---------- PAGE TEXT
The loop trip must be known at entry to the loop at runtime which means that exiting from the loop does not depend on data.

#### Single entry and single exit

There must be no data dependent break in the loop.

#### Straight-line code

Since SIMD instructions perform the same operation on data elements from multiple iterations of the original loop, it is not possible for different iterations to have different control flow, i.e., they must not branch. Thus switch statements are not allowed.

#### No function calls

There should be no function calls inside the loop that will be vectorized. Two major exceptions are inlined functions and intrinsics math functions.

#### No data dependency between iterations

All iterations in the loop has to be completely independent as each SIMD instruction operates on several data elements at once

#### **Contiguous memory access**

In order to have an efficient vectorization, consecutive variables in memory layout have to be loaded directly to vector register with a single vector instruction.

There are some general guidelines for how to write a vectorizable code. Since the order matters, following sections will explain the way we preferred writing a vectorizable code in a structured way with code snippets from different random number generator algorithms we've studied.
--------------------
---------- MATERIAL
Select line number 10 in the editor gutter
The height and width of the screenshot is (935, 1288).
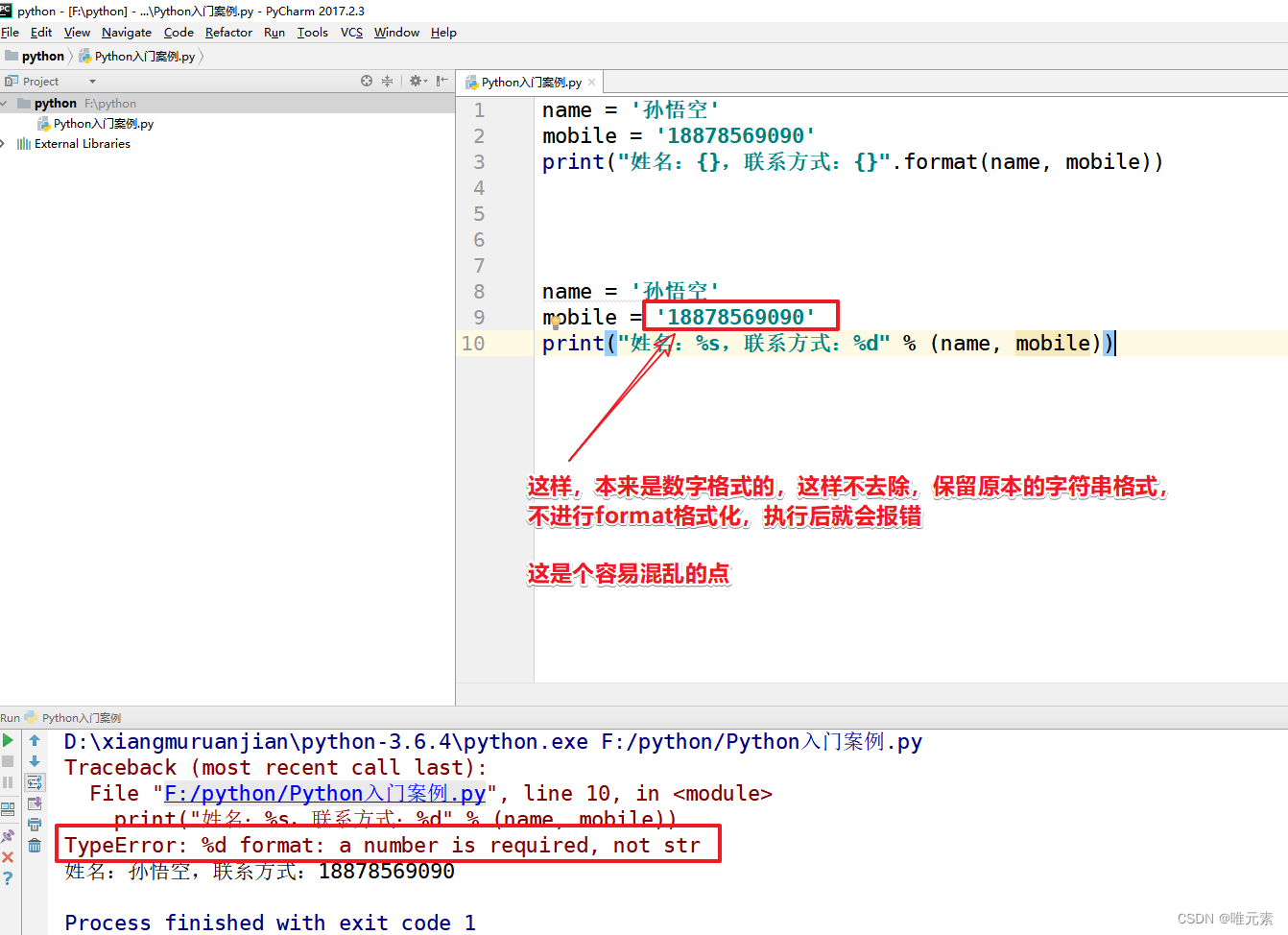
--------------------
■ **TASKS FOR THIS EXERCISE**:
**1.** Using the text on loop vectorization, decide whether each statement agrees with it. Answer yes or no for each, and quote the deciding words. (a) Switch statements may be used inside a loop that is to be vectorized. (b) Inlined functions are one exception to the rule against function calls in the loop. (c) Iterations of the loop may depend on data from other iterations.
**2.** For efficient vectorization, what must happen to consecutive variables in memory layout, according to the text on loop vectorization?

■ **SOLUTIONS TO THE TASKS**:
**1.**
(a) No: "Thus switch statements are not allowed."
(b) Yes: "Two major exceptions are inlined functions and intrinsics math functions."
(c) No: "All iterations in the loop has to be completely independent"

**2.** They have to be loaded directly to a vector register with a single vector instruction.